Exercise: Copy exactly, please, the line that has "Instruction: Switch to the Basic tab" in it along with every line after it to the end of the listing.

Given entries:
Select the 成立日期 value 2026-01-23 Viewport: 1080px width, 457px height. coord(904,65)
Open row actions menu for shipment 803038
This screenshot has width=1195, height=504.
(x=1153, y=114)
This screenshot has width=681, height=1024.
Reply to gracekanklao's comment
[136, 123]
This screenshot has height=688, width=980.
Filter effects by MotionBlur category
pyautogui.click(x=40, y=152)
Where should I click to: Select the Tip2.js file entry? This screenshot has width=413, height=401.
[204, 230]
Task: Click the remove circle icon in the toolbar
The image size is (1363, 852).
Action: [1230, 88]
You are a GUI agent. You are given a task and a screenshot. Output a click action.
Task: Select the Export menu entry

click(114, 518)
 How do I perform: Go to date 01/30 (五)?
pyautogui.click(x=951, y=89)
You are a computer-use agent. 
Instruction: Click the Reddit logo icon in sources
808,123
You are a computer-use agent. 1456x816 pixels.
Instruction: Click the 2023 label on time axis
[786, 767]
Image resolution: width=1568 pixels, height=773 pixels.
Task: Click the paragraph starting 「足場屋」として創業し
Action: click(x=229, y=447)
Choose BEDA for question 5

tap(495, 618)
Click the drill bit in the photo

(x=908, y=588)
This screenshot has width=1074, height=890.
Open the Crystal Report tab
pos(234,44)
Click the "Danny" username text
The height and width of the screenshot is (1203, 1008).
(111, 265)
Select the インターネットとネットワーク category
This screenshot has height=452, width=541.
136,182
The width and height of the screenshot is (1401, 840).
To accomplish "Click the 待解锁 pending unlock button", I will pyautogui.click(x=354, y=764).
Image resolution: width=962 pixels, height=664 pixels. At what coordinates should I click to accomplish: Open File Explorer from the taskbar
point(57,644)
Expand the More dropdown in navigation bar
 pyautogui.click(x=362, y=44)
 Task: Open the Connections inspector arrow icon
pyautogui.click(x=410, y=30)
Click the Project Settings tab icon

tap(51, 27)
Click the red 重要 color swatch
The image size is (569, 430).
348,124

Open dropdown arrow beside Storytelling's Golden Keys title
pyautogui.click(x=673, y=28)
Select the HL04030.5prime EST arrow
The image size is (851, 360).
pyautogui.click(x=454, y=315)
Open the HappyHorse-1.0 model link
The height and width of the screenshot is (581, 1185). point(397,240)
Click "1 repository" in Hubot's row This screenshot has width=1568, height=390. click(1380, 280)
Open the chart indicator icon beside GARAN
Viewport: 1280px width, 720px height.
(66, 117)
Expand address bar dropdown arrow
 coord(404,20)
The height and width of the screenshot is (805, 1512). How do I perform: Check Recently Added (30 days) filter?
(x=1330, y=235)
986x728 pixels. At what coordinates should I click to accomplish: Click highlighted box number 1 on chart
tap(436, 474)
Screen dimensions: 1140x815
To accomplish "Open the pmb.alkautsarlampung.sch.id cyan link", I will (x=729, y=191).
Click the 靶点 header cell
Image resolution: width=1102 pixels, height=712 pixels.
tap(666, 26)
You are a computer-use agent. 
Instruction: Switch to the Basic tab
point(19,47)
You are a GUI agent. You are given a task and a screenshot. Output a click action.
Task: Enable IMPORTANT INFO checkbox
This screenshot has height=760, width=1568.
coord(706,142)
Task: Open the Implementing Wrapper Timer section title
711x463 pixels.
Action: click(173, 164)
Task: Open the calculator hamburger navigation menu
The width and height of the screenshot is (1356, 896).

Expected answer:
Instruction: Switch to the Basic tab
point(19,47)
You are a GUI agent. You are given a task and a screenshot. Output a click action.
Task: Enable IMPORTANT INFO checkbox
This screenshot has height=760, width=1568.
coord(706,142)
Task: Open the Implementing Wrapper Timer section title
711x463 pixels.
Action: click(173, 164)
Task: Open the calculator hamburger navigation menu
The width and height of the screenshot is (1356, 896).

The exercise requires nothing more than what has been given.